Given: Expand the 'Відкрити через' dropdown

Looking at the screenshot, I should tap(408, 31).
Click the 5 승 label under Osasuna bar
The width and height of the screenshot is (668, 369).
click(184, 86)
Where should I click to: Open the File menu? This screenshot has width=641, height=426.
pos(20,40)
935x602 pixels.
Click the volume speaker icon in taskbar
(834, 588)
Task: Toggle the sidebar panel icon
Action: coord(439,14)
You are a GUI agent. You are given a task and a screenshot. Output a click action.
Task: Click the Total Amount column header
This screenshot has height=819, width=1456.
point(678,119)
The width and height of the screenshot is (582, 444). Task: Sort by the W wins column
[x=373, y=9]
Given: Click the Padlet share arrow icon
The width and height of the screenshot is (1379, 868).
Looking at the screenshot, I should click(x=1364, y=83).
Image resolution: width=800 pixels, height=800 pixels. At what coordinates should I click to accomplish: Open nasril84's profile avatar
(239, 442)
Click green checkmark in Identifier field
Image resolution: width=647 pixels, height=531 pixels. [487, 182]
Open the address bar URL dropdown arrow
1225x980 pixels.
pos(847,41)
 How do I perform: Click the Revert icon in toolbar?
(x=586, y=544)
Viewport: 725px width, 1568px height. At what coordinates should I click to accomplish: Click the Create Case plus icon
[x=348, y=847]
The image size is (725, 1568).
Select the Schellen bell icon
__________________________________________________
▶ **DIRECTIONS FOR THIS TASK**
All of the records need to be transcribed exactly.

▶ **ANSWER SECTION**
Given: Expand the 'Відкрити через' dropdown

Looking at the screenshot, I should tap(408, 31).
Click the 5 승 label under Osasuna bar
The width and height of the screenshot is (668, 369).
click(184, 86)
Where should I click to: Open the File menu? This screenshot has width=641, height=426.
pos(20,40)
935x602 pixels.
Click the volume speaker icon in taskbar
(834, 588)
Task: Toggle the sidebar panel icon
Action: coord(439,14)
You are a GUI agent. You are given a task and a screenshot. Output a click action.
Task: Click the Total Amount column header
This screenshot has height=819, width=1456.
point(678,119)
The width and height of the screenshot is (582, 444). Task: Sort by the W wins column
[x=373, y=9]
Given: Click the Padlet share arrow icon
The width and height of the screenshot is (1379, 868).
Looking at the screenshot, I should click(x=1364, y=83).
Image resolution: width=800 pixels, height=800 pixels. At what coordinates should I click to accomplish: Open nasril84's profile avatar
(239, 442)
Click green checkmark in Identifier field
Image resolution: width=647 pixels, height=531 pixels. [487, 182]
Open the address bar URL dropdown arrow
1225x980 pixels.
pos(847,41)
 How do I perform: Click the Revert icon in toolbar?
(x=586, y=544)
Viewport: 725px width, 1568px height. At what coordinates should I click to accomplish: Click the Create Case plus icon
[x=348, y=847]
The image size is (725, 1568).
Select the Schellen bell icon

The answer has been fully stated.